今朝の朝日新聞の「声」欄にこんな投稿が載っていました。

この質問(?)に対して、出版社や書店の人間はなんと答えるのでしょうか、否、なんと答えるべきなのでしょうか?

時に言われることですが、学校の読書感想文の宿題が読書嫌いを作っている、という意見。

あたしは子供のころから読むのも書くのも好きだったので、それほど読書感想文を苦にした記憶はありませんが、確かに書かなくてはならないのは面倒ではありました。しかし、だからといってそれで読書が嫌いになったりはしませんでした。
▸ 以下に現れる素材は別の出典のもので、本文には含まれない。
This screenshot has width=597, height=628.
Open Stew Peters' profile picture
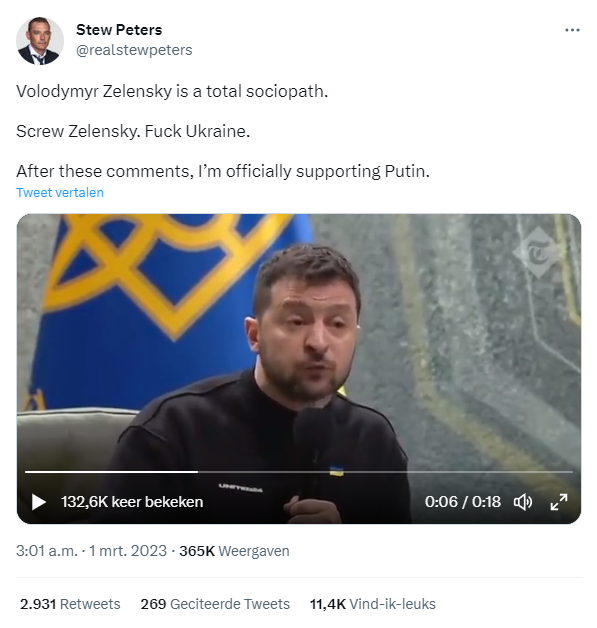coord(40,41)
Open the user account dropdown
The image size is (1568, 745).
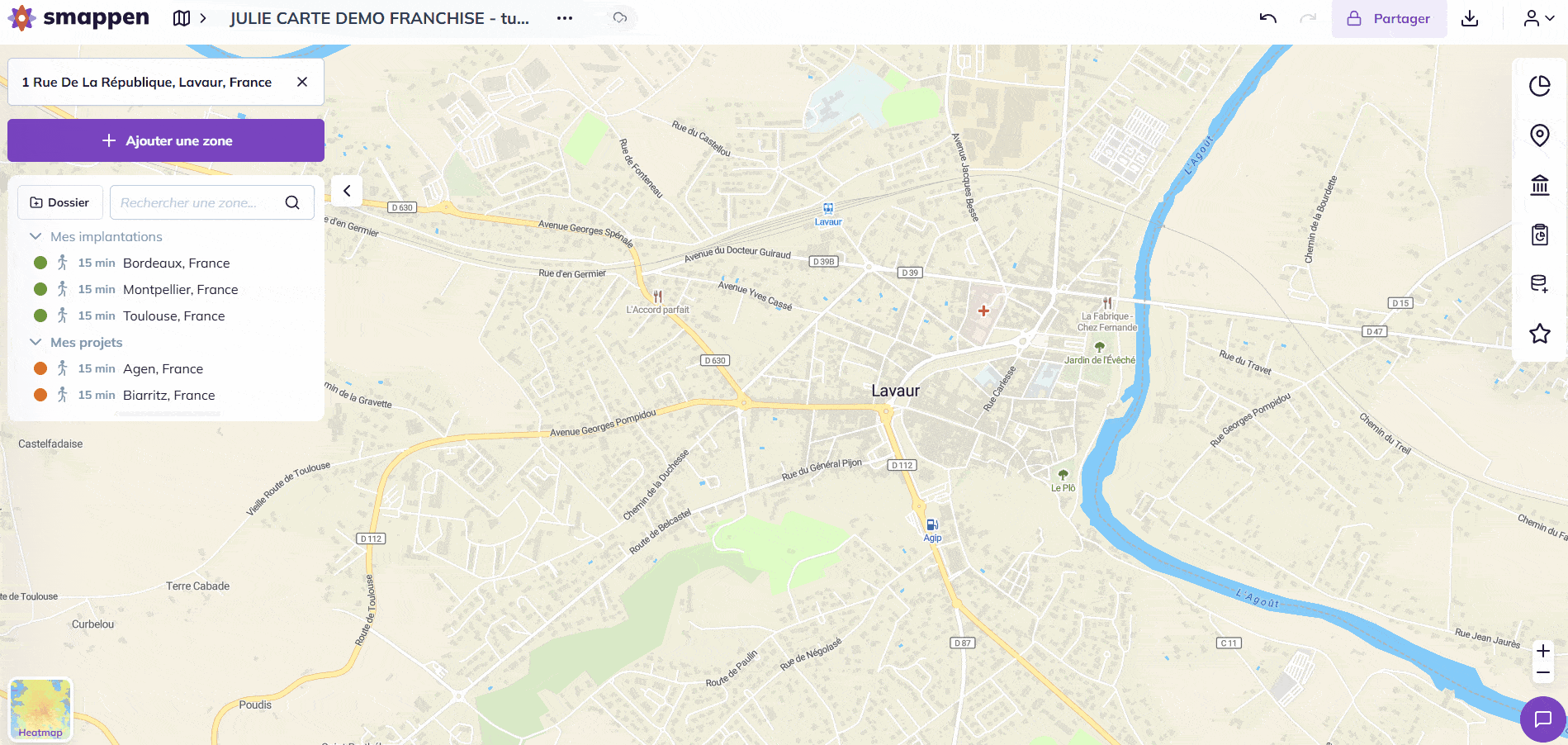[1538, 18]
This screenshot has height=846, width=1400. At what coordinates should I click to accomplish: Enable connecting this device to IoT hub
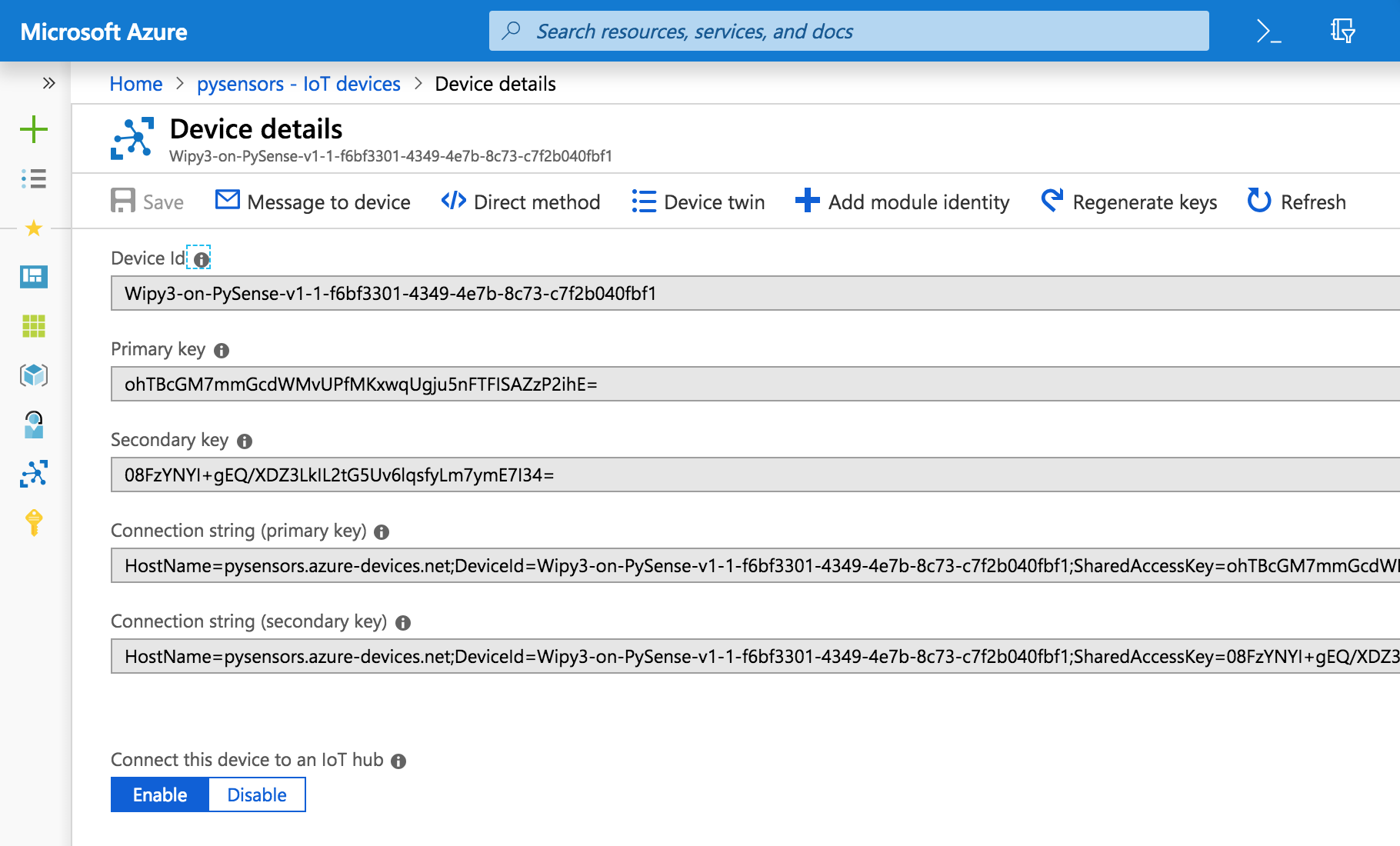[159, 794]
昨今の「朝の読書」運動が本嫌いを生みだしている、という意見があります。これも読書感想文と同じことで、やはり強制されると反発してしまうというのは子供のサガなのだと思います。

ただ、朝の読書について言うなら、それに熱心に取り組んでいる学校は模試などの成績が上がっている、確実に学力の向上に結びついているという調査結果もあるそうです。となると、ある程度強制でもやらせることには意義があるのかもしれません。

読書以外にも愉しみはあるし、学べる機会もあるという投稿者の意見は確かにその通りです。ただ、他にあるからこれはイヤ、という態度はどうなのでしょうか? 例えば受験勉強。何のためにやるのかと問われれば大学や高校に合格するためという答えが用意されていますが、ではその勉強内容はその後の人生で役に立つのかと問われると、確かに実生活では直接役に立っていないものが多々あります。

でも、強制的にでも一定量以上の知識を教え込まないと、社会で生きていく上での最低限度の知識が身につかないとも思います。人間誰しも習ったことをすべて覚えていることは不可能で、かなりの部分を忘れてしまうものです。生きていく上で100の知識が必要だとして、その100を身につけるためには300とか400の知識を学ぶ必要があると思います。そういう知識を得るのに、実は最も効率がよいのは読書だと思います。

そして受験勉強が最たるものですが、たとえ嫌なことでも我慢して、歯を食いしばって、自分をそれに追い込んで、一定の期間やり続ける体験というのは、その後生きていく上で必ず役に立つと思います。自分はあれだけ頑張れたのだから、という体験は貴重ではないでしょうか?

あたしはそんな風に思うのですが……

で、話は戻って読書ですが、読みたくなければ読まなくてもいいでしょう。そうやって本を読まないでも生きている人、むしろこの世の大多数の人がそうでしょうから。